PLoS ONE (Jan 2013)

The embedding problem for markov models of nucleotide substitution.

  • Klara L Verbyla,
  • Von Bing Yap,
  • Anuj Pahwa,
  • Yunli Shao,
  • Gavin A Huttley

DOI
https://doi.org/10.1371/journal.pone.0069187
Journal volume & issue
Vol. 8, no. 7
p. e69187

Abstract

Read online

Continuous-time Markov processes are often used to model the complex natural phenomenon of sequence evolution. To make the process of sequence evolution tractable, simplifying assumptions are often made about the sequence properties and the underlying process. The validity of one such assumption, time-homogeneity, has never been explored. Violations of this assumption can be found by identifying non-embeddability. A process is non-embeddable if it can not be embedded in a continuous time-homogeneous Markov process. In this study, non-embeddability was demonstrated to exist when modelling sequence evolution with Markov models. Evidence of non-embeddability was found primarily at the third codon position, possibly resulting from changes in mutation rate over time.
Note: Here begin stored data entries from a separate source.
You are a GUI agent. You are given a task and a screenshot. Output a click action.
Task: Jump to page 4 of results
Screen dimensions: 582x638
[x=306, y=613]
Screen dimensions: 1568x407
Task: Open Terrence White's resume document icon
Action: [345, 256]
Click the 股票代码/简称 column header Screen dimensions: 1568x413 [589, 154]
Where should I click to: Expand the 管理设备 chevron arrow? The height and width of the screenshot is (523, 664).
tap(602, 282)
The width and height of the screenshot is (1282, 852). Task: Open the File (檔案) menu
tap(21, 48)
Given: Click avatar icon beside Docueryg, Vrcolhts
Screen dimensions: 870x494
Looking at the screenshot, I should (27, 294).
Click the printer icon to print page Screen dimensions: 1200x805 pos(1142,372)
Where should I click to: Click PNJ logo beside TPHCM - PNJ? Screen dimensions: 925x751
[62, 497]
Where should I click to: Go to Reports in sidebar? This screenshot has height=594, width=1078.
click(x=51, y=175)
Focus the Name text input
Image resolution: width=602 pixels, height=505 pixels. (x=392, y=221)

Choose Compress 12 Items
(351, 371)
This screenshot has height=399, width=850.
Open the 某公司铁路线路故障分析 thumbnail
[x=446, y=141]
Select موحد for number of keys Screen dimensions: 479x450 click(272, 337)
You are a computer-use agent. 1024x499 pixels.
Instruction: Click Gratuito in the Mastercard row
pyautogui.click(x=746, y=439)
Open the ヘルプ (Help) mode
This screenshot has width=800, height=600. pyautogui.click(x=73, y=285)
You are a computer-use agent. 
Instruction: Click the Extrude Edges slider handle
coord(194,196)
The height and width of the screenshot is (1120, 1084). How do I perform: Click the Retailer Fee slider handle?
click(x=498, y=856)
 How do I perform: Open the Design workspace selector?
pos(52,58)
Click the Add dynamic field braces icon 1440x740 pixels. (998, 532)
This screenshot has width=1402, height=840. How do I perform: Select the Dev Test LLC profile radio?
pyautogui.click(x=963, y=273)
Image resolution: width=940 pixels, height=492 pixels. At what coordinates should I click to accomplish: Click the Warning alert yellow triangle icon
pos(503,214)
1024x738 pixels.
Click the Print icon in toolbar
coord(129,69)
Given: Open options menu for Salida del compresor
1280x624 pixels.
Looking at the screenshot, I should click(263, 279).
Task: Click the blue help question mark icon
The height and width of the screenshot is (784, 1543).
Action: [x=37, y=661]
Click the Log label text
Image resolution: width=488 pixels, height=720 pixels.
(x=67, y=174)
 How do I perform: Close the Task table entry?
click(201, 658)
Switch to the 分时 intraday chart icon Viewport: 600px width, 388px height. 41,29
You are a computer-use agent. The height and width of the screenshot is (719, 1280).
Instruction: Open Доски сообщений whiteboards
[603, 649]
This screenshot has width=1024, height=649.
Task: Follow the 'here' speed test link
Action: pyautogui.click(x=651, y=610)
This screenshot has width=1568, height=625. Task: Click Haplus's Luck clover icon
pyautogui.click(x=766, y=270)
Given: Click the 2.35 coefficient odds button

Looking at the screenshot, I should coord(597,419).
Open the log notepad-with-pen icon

Outgroup edges and those with a deeper time depth were found to have an increased probability of the underlying process being non-embeddable. Overall, low levels of non-embeddability were detected when examining individual edges of triads across a diverse set of alignments. Subsequent phylogenetic reconstruction analyses demonstrated that non-embeddability could impact on the correct prediction of phylogenies, but at extremely low levels. Despite the existence of non-embeddability, there is minimal evidence of violations of the local time homogeneity assumption and consequently the impact is likely to be minor.